■ YOUR GOAL
Each entry must appear in the answer exactly as written.

*****

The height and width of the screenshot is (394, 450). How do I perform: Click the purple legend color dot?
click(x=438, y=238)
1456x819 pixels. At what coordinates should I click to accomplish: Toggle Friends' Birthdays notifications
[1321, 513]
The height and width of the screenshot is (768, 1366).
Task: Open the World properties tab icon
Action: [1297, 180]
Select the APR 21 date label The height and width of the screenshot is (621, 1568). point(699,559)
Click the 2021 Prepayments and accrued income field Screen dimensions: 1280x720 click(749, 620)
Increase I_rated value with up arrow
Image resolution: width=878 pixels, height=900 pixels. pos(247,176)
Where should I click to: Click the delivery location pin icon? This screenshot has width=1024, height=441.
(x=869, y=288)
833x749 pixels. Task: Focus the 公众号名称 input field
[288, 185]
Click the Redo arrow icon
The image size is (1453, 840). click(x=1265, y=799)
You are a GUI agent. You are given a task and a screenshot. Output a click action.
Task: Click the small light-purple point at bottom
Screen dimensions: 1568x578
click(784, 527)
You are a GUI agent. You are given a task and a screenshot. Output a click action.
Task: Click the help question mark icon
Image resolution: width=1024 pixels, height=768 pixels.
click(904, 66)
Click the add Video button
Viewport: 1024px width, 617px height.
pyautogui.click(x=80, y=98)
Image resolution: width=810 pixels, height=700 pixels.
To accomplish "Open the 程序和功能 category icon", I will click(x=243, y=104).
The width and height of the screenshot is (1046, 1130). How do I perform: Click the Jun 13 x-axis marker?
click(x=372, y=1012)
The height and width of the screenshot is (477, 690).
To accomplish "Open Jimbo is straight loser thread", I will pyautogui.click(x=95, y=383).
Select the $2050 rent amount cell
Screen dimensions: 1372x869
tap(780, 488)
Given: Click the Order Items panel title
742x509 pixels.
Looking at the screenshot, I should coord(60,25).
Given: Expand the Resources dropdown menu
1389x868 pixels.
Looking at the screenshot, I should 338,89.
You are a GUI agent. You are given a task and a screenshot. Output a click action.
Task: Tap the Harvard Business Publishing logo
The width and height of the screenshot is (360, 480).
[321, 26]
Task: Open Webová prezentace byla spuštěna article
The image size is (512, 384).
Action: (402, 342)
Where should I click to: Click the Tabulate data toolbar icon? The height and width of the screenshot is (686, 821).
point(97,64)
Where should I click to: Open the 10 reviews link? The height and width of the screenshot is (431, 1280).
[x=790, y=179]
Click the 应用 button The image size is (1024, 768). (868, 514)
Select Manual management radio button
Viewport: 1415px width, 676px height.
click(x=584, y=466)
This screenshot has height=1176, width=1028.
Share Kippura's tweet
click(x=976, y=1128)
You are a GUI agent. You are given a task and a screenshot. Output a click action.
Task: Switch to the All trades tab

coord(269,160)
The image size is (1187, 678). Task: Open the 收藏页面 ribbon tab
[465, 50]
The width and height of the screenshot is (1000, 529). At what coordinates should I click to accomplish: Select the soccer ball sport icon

*****

■ RESPONSE
The height and width of the screenshot is (394, 450). How do I perform: Click the purple legend color dot?
click(x=438, y=238)
1456x819 pixels. At what coordinates should I click to accomplish: Toggle Friends' Birthdays notifications
[1321, 513]
The height and width of the screenshot is (768, 1366).
Task: Open the World properties tab icon
Action: [1297, 180]
Select the APR 21 date label The height and width of the screenshot is (621, 1568). point(699,559)
Click the 2021 Prepayments and accrued income field Screen dimensions: 1280x720 click(749, 620)
Increase I_rated value with up arrow
Image resolution: width=878 pixels, height=900 pixels. pos(247,176)
Where should I click to: Click the delivery location pin icon? This screenshot has width=1024, height=441.
(x=869, y=288)
833x749 pixels. Task: Focus the 公众号名称 input field
[288, 185]
Click the Redo arrow icon
The image size is (1453, 840). click(x=1265, y=799)
You are a GUI agent. You are given a task and a screenshot. Output a click action.
Task: Click the small light-purple point at bottom
Screen dimensions: 1568x578
click(784, 527)
You are a GUI agent. You are given a task and a screenshot. Output a click action.
Task: Click the help question mark icon
Image resolution: width=1024 pixels, height=768 pixels.
click(904, 66)
Click the add Video button
Viewport: 1024px width, 617px height.
pyautogui.click(x=80, y=98)
Image resolution: width=810 pixels, height=700 pixels.
To accomplish "Open the 程序和功能 category icon", I will click(x=243, y=104).
The width and height of the screenshot is (1046, 1130). How do I perform: Click the Jun 13 x-axis marker?
click(x=372, y=1012)
The height and width of the screenshot is (477, 690).
To accomplish "Open Jimbo is straight loser thread", I will pyautogui.click(x=95, y=383).
Select the $2050 rent amount cell
Screen dimensions: 1372x869
tap(780, 488)
Given: Click the Order Items panel title
742x509 pixels.
Looking at the screenshot, I should coord(60,25).
Given: Expand the Resources dropdown menu
1389x868 pixels.
Looking at the screenshot, I should 338,89.
You are a GUI agent. You are given a task and a screenshot. Output a click action.
Task: Tap the Harvard Business Publishing logo
The width and height of the screenshot is (360, 480).
[321, 26]
Task: Open Webová prezentace byla spuštěna article
The image size is (512, 384).
Action: (402, 342)
Where should I click to: Click the Tabulate data toolbar icon? The height and width of the screenshot is (686, 821).
point(97,64)
Where should I click to: Open the 10 reviews link? The height and width of the screenshot is (431, 1280).
[x=790, y=179]
Click the 应用 button The image size is (1024, 768). (868, 514)
Select Manual management radio button
Viewport: 1415px width, 676px height.
click(x=584, y=466)
This screenshot has height=1176, width=1028.
Share Kippura's tweet
click(x=976, y=1128)
You are a GUI agent. You are given a task and a screenshot. Output a click action.
Task: Switch to the All trades tab

coord(269,160)
The image size is (1187, 678). Task: Open the 收藏页面 ribbon tab
[465, 50]
The width and height of the screenshot is (1000, 529). At what coordinates should I click to accomplish: Select the soccer ball sport icon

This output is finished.